→ **What to work on**: Retyping the records exactly, down to the last line, is the whole job.

→ **Stored data entries**:
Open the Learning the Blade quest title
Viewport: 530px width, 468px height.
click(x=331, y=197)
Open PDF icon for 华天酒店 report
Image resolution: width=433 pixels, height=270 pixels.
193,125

→ **Written answer**:
Open the Learning the Blade quest title
Viewport: 530px width, 468px height.
click(x=331, y=197)
Open PDF icon for 华天酒店 report
Image resolution: width=433 pixels, height=270 pixels.
193,125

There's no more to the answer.